───── Text block ─────

Live Through This, then, became an album of personal reckoning and survival, against both public and personal demons, as well as unwarranted opinions and characterisations of Love and her bandmates. Adorned with the unforgettable photograph of an ill-fated prom queen, Live Through This is one of those albums that permanently linger in your mind from your first listen. Each chord, each drum beat and each of Courtney Love’s screams continue to ring, with the lyrics sinking into your consciousness like a pit in your stomach, unapologetically confrontational in their reckoning with violence, misogyny, motherhood, body image, depression and more.

Despite the heaviness of the lyrical content, Love remembers the songwriting process for Live Through This as “really easy”. She began writing in Los Angeles, writing ‘Violet’ at Jabberjaw, a bygone punk club. In Cambridge, Massachusetts, she wrote the legendary declaration, “I want to be the girl with the most cake,” on the acoustic-led ‘Doll Parts’, in the bathroom of Joyce Linehan, a former punk promoter. “That one was easy,” Love recalled to Spin, later telling Billboard that she had to write the lyrics on her arm with a Sharpie when she ran out of paper.

───── Supplied records ─────

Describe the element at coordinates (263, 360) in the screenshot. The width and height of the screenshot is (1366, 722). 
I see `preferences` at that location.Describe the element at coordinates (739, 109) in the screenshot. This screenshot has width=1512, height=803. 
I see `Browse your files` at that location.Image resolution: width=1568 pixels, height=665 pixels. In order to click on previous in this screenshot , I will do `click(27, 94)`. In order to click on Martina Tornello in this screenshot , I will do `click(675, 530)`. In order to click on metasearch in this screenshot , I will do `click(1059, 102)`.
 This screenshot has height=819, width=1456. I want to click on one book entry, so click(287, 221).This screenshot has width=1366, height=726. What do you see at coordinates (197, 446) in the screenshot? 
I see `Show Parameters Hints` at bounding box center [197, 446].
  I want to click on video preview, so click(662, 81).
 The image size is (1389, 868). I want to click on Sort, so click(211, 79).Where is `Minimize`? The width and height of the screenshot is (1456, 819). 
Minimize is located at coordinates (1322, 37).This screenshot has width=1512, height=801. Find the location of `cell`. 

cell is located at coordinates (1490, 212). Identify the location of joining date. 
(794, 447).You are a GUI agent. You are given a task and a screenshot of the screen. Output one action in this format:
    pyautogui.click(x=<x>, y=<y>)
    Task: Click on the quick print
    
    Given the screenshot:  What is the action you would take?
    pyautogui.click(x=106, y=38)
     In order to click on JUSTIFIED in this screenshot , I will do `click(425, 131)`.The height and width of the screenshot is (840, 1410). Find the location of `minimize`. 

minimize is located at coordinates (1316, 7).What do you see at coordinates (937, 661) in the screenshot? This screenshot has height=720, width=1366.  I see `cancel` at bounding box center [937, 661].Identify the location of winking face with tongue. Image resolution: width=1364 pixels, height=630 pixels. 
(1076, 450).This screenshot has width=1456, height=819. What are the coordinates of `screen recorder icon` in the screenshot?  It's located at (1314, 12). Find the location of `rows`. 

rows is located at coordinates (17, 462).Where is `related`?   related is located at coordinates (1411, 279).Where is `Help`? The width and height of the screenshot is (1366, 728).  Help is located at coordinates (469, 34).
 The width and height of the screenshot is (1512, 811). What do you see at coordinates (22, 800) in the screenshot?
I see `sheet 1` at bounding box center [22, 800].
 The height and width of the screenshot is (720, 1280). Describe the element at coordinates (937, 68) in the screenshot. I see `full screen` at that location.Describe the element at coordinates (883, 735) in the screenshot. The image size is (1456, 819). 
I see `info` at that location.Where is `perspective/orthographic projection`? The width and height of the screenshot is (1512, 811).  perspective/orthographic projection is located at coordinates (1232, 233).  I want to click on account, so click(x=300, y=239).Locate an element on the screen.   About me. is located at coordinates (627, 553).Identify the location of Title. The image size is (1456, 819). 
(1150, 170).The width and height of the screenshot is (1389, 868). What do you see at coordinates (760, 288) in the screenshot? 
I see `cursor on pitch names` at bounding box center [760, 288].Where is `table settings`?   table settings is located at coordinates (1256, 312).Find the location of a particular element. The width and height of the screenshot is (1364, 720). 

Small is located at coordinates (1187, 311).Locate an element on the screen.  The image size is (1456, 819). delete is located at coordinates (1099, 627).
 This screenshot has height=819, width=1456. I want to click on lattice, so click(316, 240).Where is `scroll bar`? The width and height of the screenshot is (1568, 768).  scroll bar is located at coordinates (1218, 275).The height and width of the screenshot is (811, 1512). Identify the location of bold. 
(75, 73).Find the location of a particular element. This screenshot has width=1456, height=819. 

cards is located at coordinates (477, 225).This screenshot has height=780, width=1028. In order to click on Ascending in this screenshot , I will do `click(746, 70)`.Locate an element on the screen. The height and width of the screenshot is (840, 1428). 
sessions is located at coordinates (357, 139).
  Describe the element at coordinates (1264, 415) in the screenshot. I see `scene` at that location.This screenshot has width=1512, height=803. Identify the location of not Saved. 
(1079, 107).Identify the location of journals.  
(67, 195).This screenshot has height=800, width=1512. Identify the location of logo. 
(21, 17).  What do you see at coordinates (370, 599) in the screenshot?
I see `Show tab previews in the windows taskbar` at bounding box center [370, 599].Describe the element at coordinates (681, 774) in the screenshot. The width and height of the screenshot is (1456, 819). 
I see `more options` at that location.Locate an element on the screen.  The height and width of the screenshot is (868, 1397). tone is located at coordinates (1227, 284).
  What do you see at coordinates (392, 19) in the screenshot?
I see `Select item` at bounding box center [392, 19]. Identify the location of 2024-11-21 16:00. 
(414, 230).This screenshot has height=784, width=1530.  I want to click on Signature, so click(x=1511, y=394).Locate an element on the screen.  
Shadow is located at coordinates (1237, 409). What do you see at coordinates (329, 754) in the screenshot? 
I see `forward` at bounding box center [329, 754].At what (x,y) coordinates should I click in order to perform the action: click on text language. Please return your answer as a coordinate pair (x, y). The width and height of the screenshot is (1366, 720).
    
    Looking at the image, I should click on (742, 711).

─────

> [Challenges]:
#1 Answer these questions from the passage about the album Live Through This:
(a) What image appears on the album's cover?
(b) At which club did Love write 'Violet'?
(c) Which publication did Love tell about writing lyrics on her arm with a Sharpie?
#2 Write the next paragraph of the passage about the album Live Through This, picking up after its final sentence.

> [Answers for the exercise]:
#1
(a) A photograph of an ill-fated prom queen.
(b) Jabberjaw, a bygone punk club in Los Angeles.
(c) Billboard.

#2
The band eventually found their way back to Seattle, when, as Love remembers it, she wrote ‘Miss World’, a song reflecting the tortured prom queen with the immortal chant, “I’ll make my bed, I’ll lie/die in it.” As Hole’s drummer, Patty Schemel, remembers, the brutal ‘She Walks On Me’ was written in the laundry room-turned-studio of Love’s Seattle home with Cobain.
“Hold you close like we both died / My ever-present suicide,” Love shouts against abrasive guitars and drums, “My stupid fuck, my blushing bride / Oh, tear my heart out.”
Then came ‘Jennifer’s Body’, a harrowing tale of abuse. “Me and Courtney went up to San Francisco when Kurt was working with the Melvins on Lysol,” Schemel recalls. “We went in and messed around, and came up with ‘Jennifer’s Body’.”
As guitarist Eric Erlandson describes, the writing process for Live Through This was endless. “We never finished writing,” he explained, “we were writing the whole time, trying to come up with more and more songs because even though it looked like we had a good, solid album, we knew we were missing some pieces.”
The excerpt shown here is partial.